> _TASK GOAL_:
The listing, minus its pictures, is to be given again exactly.
╭──
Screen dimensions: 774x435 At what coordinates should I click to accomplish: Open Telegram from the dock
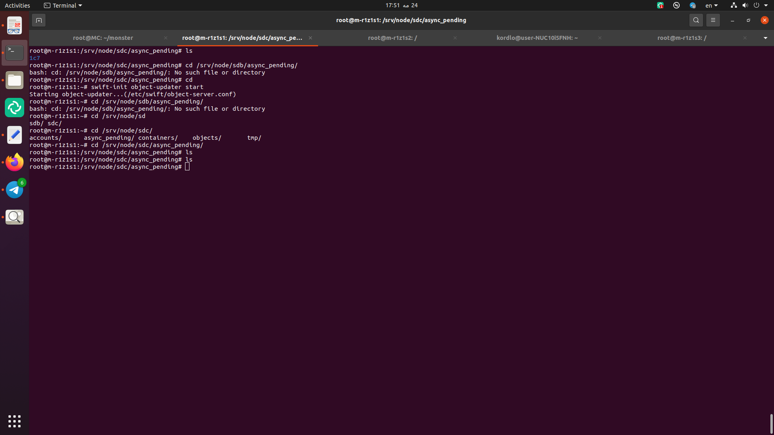coord(15,190)
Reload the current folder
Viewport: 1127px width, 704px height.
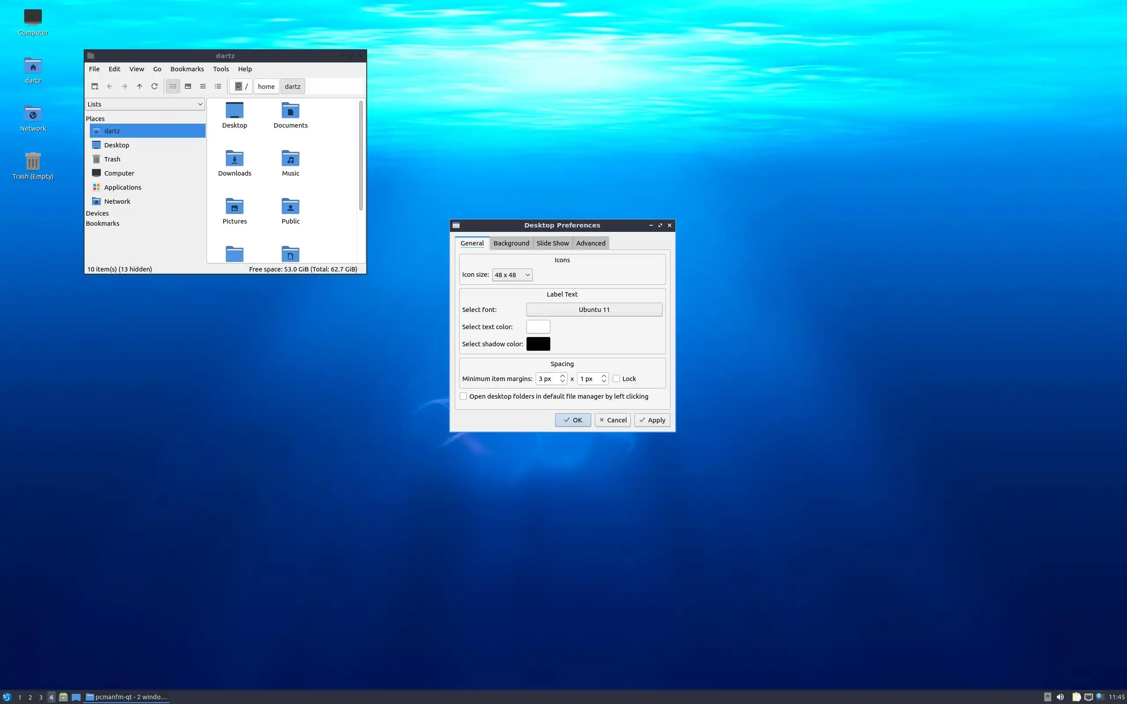[154, 86]
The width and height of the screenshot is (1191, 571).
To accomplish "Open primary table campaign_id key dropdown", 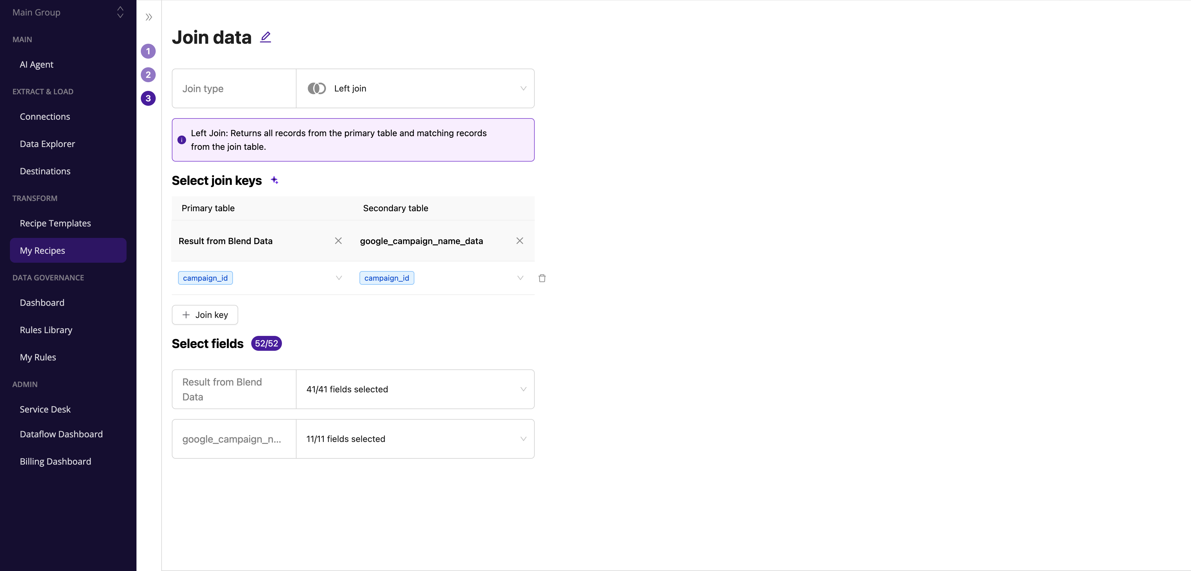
╰──
> _ANSWER BOX_:
Screen dimensions: 774x435 At what coordinates should I click to accomplish: Open Telegram from the dock
coord(15,190)
Reload the current folder
Viewport: 1127px width, 704px height.
[154, 86]
The width and height of the screenshot is (1191, 571).
To accomplish "Open primary table campaign_id key dropdown", 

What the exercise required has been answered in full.